=================== NEW YORK TIMES March 27, 2001
Procter & Gamble Suit Over Satan Rumor Resurrected
By GEANNE ROSENBERG
For decades, Procter & Gamble has been dealing with a public relations nightmare: a false and harmful rumor that the company says was fueled in the 1980’s and 90’s by some Amway distributors who sell paper goods, soaps and other household staples in competition with P.& G.
Now, a federal appeals court panel in New Orleans, in a decision issued last month and revised on March 12, has resurrected a suit P.& G. had filed against Amway. The decision that could offer companies very powerful ammunition against mudslinging competitors.
The suit deeply troubles First Amendment advocates, and the United States Court of Appeals for the Fifth Circuit also agreed to consider their arguments.
To P.& G., the case, which had been dismissed earlier by a lower- level federal judge in Houston, is about bringing to justice people who have unfairly competed by rumor- mongering.
To Amway, the case is about freedom of speech and an effort by P.& G. to make the company and its distributors scapegoats for a rumor that has persisted both within and outside the Amway network.

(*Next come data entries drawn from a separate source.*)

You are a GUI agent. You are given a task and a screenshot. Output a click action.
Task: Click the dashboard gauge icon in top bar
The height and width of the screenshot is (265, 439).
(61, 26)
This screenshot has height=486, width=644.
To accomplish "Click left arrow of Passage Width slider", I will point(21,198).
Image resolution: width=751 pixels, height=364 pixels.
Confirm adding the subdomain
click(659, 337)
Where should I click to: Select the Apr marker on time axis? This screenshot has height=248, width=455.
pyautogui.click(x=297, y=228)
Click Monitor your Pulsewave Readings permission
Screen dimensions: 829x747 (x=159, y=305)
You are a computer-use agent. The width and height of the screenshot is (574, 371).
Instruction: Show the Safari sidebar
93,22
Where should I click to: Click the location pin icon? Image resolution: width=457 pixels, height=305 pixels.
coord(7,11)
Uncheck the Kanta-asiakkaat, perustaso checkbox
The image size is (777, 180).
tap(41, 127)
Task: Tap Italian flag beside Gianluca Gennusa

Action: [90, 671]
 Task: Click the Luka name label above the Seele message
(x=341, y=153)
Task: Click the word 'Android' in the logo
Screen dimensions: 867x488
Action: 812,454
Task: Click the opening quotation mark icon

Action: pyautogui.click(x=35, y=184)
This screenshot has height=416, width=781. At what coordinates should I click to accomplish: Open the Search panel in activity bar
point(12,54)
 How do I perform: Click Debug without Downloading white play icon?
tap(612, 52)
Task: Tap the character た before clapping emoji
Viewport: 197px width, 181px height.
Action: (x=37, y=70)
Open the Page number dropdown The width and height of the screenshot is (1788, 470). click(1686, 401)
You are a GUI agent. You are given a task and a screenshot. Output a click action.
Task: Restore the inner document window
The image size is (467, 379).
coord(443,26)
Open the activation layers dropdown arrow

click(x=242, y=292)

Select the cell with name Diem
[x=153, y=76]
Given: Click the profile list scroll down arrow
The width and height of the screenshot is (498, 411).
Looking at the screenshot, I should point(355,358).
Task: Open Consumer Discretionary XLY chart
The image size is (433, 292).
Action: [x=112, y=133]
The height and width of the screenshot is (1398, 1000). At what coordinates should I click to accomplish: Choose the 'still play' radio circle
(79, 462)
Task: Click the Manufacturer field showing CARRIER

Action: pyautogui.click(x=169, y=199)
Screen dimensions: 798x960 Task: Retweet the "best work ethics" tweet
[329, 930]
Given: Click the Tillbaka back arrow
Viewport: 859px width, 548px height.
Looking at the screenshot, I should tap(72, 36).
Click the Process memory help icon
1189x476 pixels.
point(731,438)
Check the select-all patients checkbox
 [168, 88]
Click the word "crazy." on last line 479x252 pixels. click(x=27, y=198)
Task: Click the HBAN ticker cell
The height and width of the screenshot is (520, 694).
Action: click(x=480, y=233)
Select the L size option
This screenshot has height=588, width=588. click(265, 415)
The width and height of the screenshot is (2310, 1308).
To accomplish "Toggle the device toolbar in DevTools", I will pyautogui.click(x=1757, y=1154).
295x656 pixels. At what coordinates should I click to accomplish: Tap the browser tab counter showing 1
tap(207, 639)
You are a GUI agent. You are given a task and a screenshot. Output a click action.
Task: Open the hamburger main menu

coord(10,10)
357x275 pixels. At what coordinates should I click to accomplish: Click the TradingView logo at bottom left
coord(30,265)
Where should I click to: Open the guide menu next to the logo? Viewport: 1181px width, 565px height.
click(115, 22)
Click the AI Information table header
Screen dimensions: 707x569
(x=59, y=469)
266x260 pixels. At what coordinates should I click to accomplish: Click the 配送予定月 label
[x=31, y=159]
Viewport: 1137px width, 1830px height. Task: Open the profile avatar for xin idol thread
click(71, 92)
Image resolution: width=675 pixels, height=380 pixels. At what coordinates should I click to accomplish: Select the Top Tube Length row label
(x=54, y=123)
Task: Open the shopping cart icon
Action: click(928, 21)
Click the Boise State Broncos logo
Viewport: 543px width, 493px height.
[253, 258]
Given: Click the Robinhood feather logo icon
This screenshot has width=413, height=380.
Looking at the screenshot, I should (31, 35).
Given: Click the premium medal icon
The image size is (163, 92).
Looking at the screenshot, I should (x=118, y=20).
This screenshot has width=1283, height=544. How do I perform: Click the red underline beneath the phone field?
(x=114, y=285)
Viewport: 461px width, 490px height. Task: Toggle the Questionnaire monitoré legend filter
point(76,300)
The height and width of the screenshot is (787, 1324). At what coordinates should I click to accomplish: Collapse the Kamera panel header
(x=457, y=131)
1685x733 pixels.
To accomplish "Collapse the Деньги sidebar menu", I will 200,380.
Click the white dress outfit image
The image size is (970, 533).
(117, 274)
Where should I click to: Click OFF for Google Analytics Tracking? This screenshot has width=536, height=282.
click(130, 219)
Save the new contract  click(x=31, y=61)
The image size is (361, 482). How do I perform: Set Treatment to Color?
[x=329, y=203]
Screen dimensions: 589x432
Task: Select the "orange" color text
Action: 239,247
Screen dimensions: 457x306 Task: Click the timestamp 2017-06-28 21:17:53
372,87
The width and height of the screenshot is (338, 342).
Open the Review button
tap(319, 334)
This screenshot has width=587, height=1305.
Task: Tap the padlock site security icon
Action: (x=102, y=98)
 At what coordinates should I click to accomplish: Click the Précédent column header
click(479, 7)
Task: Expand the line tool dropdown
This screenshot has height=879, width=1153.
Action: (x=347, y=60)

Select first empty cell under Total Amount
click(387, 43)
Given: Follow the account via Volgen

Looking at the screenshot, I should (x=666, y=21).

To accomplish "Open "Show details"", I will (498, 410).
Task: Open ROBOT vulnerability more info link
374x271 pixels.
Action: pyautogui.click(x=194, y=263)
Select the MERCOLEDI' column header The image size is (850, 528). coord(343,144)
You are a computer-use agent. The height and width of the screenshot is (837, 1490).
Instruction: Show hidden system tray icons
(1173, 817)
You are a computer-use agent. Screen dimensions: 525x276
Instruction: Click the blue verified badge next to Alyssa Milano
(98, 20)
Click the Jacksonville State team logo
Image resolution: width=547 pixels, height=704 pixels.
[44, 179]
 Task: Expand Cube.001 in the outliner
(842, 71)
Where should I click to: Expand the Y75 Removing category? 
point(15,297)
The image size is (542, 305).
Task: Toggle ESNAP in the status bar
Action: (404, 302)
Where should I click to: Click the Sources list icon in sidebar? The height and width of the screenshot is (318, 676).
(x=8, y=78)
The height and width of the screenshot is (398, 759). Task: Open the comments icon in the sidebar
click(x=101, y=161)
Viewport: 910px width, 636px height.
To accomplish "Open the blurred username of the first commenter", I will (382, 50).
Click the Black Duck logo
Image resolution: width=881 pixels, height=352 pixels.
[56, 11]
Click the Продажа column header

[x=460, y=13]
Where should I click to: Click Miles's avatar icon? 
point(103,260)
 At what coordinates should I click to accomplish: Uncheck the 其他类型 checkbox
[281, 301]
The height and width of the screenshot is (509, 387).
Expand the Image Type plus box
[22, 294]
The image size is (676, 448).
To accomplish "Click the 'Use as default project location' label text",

The gist of the rumor is that P.& G. has ties to Satanism and that a lot of the company’s profits go to the Church of Satan. The rumor historically implicated P.& G.’s “man in the moon” logo, associating it with the devil. Though the company stopped using the logo on its products in the late 1980’s, that has not stopped the stories from resurfacing.
In the early 1980’s, amid a flood of angry calls to the company and boycotts of its products, P.& G. tried to squelch the rumor with a public relations blitz, an effort in which Amway assisted. P.& G. also sued a dozen people, half of them Amway distributors. The suits have been settled, with admissions of fault and retractions.
But in 1995, an Amway distributor who lived in Utah forwarded the rumor to other distributors over a telephone messaging system. Some distributors then printed fliers that circulated it to consumers with the message “We offer you an alternative” and contact information for Amway distributors.
So P.& G. decided to go after the company as well as some of its distributors, including the Amway distributor who widely disseminated the rumor.
He testified that he had believed it to be true, and retracted it shortly after sending it out.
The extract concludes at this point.